Mi foco está puesto en defender la ópera como una extraordinaria forma de arte, es decir, se trata de contemplar fuera de nosotros nuestra experiencia común. Tiene sentido volver a plantear un texto o una partitura del pasado porque la obra expresa algo que nos afecta. Expresa lo que somos y lo que sentimos. Y lo hace, además, con una nueva complejidad que nos permite no solo recordarlo sino sobre todo redescubrirlo. Esto es lo extraordinario del placer artístico, y por esto la experiencia del arte puede contribuir a que seamos mejores ciudadanos, más sensibles al entorno, más empáticos, más abiertos, más receptivos.  Por eso necesitamos teatros, museos, librerías, cines y plataformas audiovisuales.

  • Gracias por su tiempo y gracias por permitirnos entrar en su mundo. ¿Nos dejaría un mensaje final para todos los que amamos la Ópera?
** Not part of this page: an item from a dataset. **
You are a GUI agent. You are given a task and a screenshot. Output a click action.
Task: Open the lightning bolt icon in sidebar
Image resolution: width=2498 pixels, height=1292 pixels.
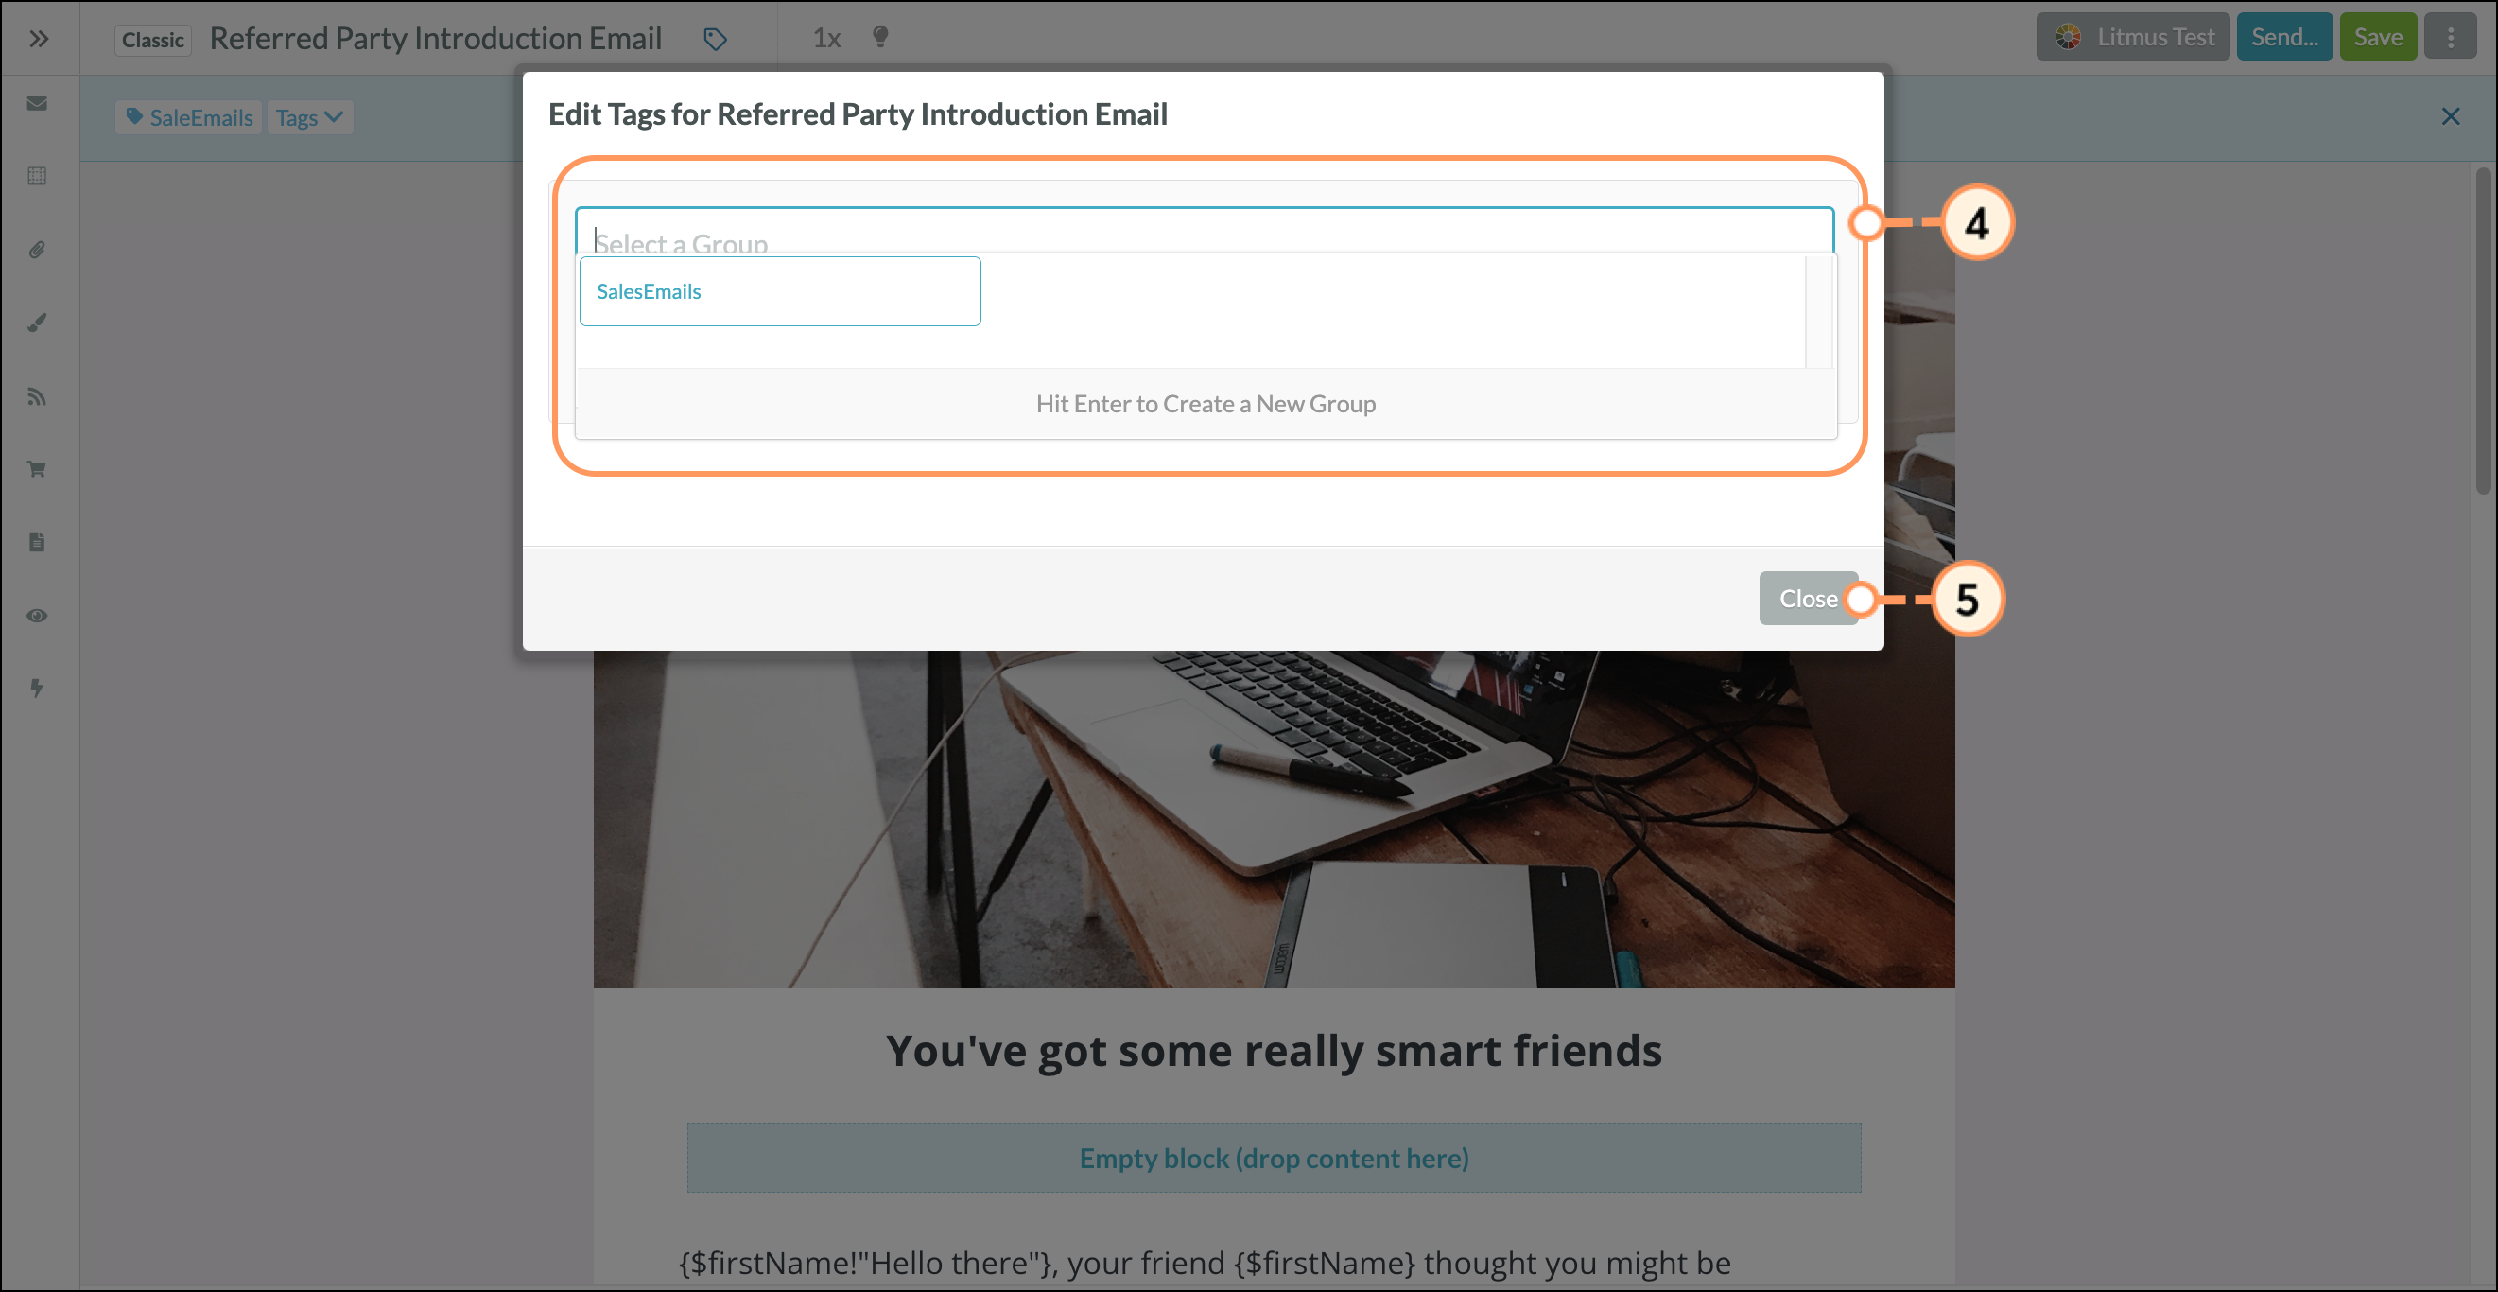tap(37, 689)
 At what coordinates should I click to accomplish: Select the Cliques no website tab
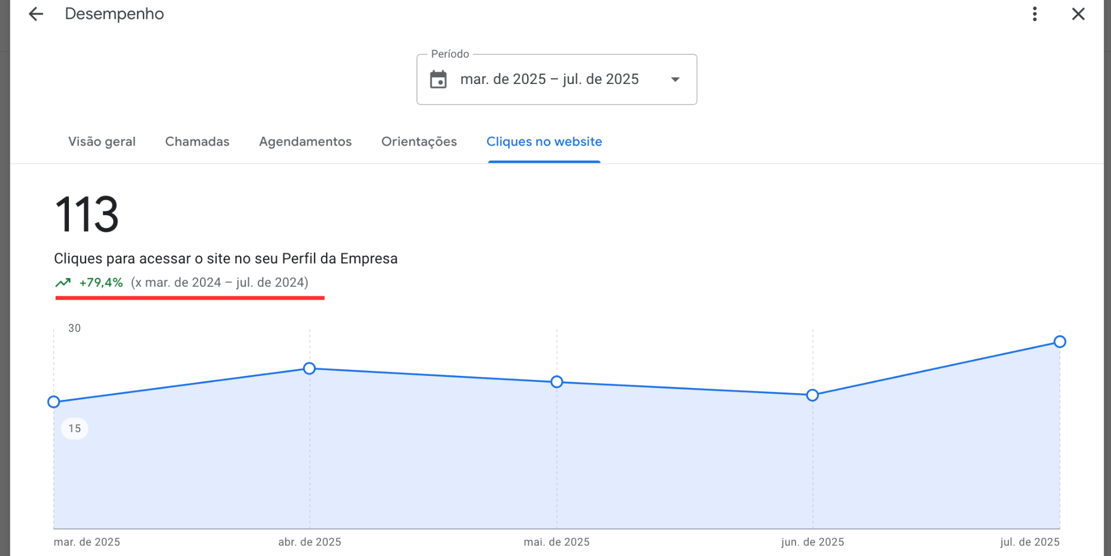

Debemos a Italia la ópera, con todo lo que tiene de forma artística extraordinaria y también de factor crucial en la construcción de un espacio cultural europeo. Lo explica estupendamente Orlando Figes en su libro “Los Europeos”, en el que el autor expone cómo se construye una cultura propia europea a lo largo de los últimos siglos a la que contribuye la ópera de manera decisiva porque, desde el primer momento, se trata de un arte que crea un mercado común más allá de las fronteras nacionales y con un volumen importante de transferencias culturales “supranacionales” más allá de lo político y lo lingüístico. El libro lo explica, además mediante un triángulo amoroso; el escritor ruso Ivan Turgenev, la “prima donna” española Pauline Viardort, que era su amante; y el marido, Louis Viardot, activista político, crítico de arte, editor y empresario teatral. Mi mensaje final es que se lean el libro.